Please copy every line of the items below word for word, leaving out the pictures.

Saved entries

══════════

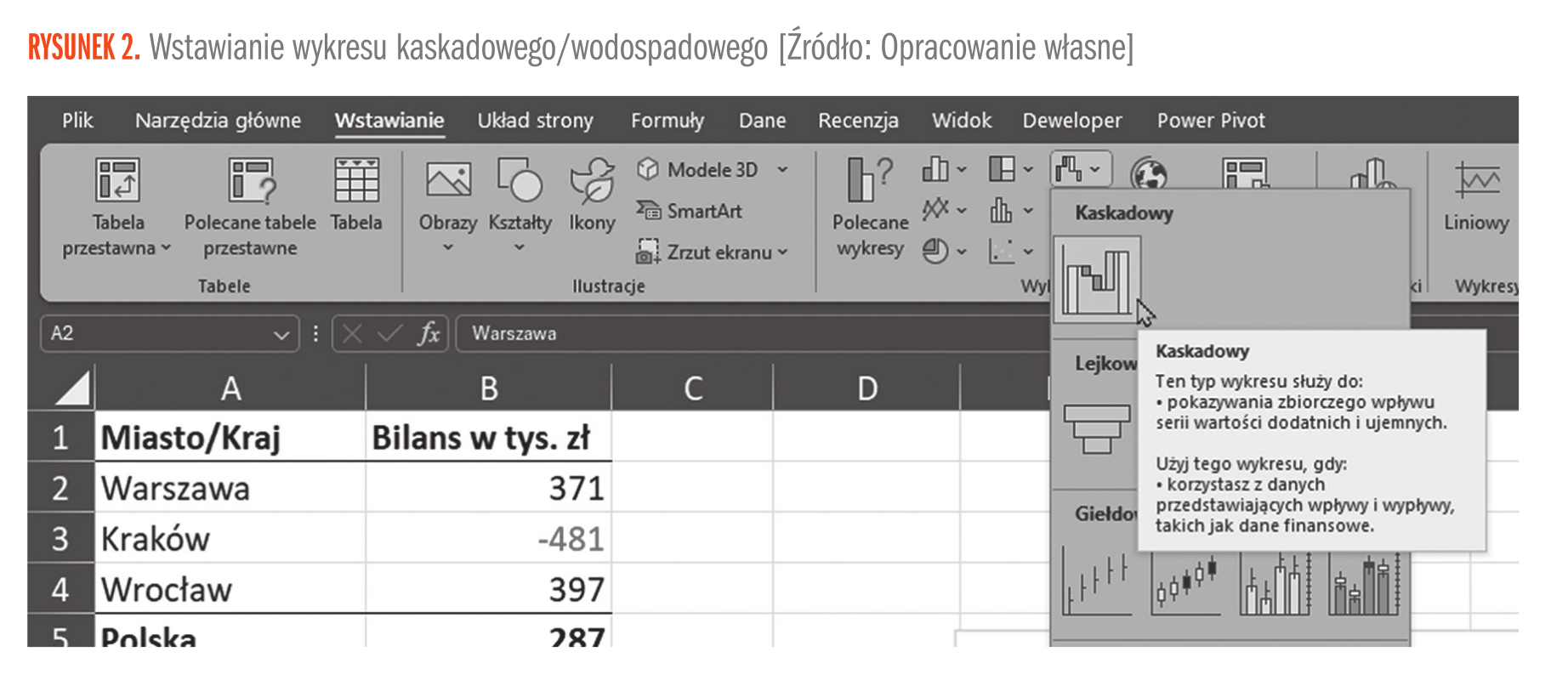Open the Modele 3D dropdown
The image size is (1568, 697).
[x=782, y=170]
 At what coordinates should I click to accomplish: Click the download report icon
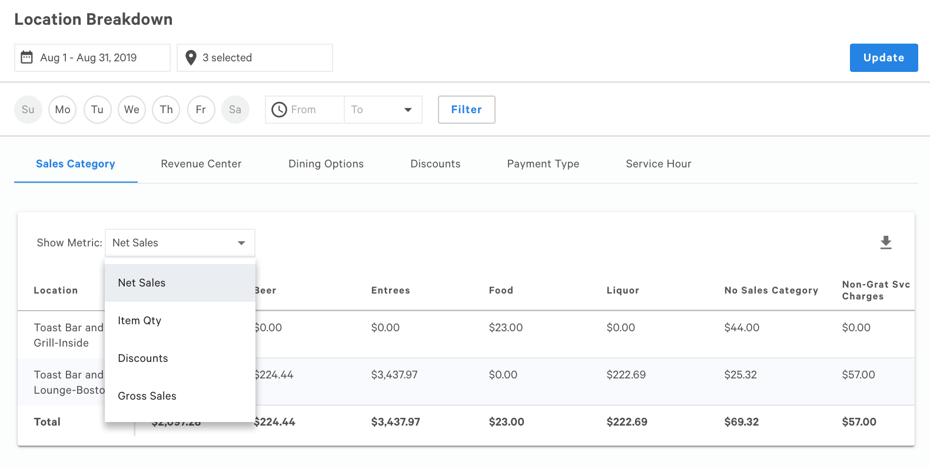pyautogui.click(x=885, y=243)
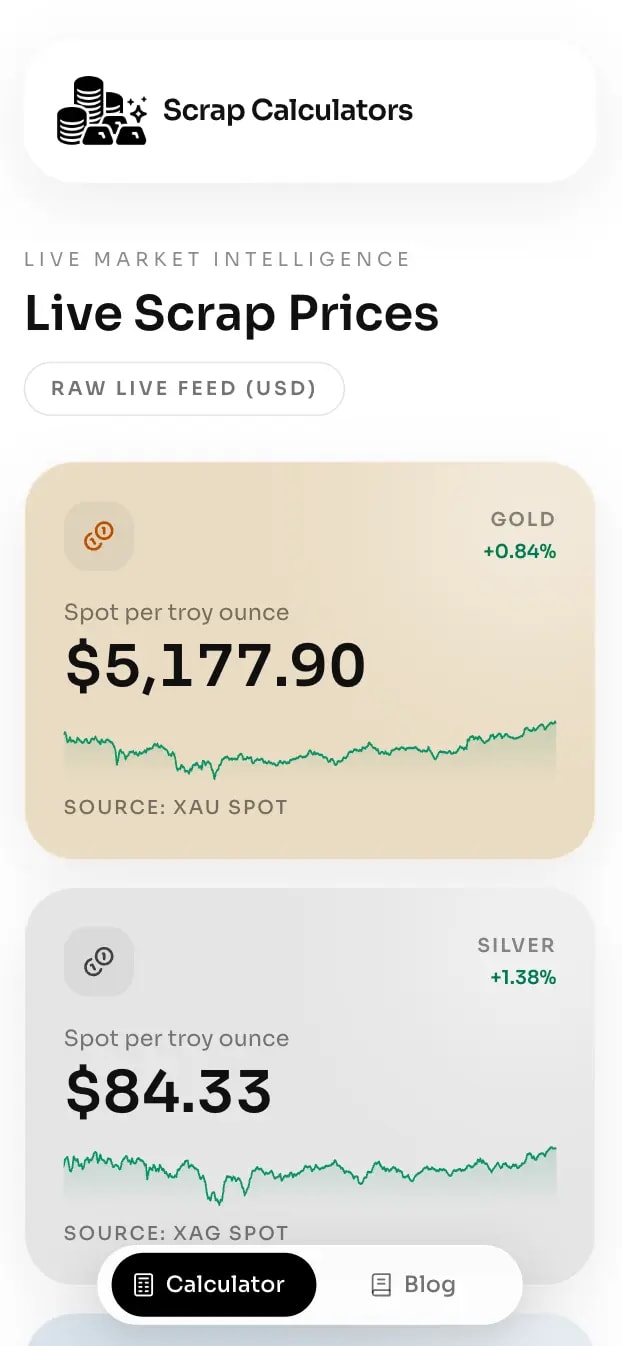The image size is (622, 1346).
Task: Click the SILVER label on silver card
Action: [x=516, y=945]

══════════

OUTPUT FOR THIS EXERCISE
Open the Modele 3D dropdown
The image size is (1568, 697).
[x=782, y=170]
 At what coordinates should I click to accomplish: Click the download report icon
pyautogui.click(x=885, y=243)
The image size is (622, 1346).
Task: Click the SILVER label on silver card
Action: [x=516, y=945]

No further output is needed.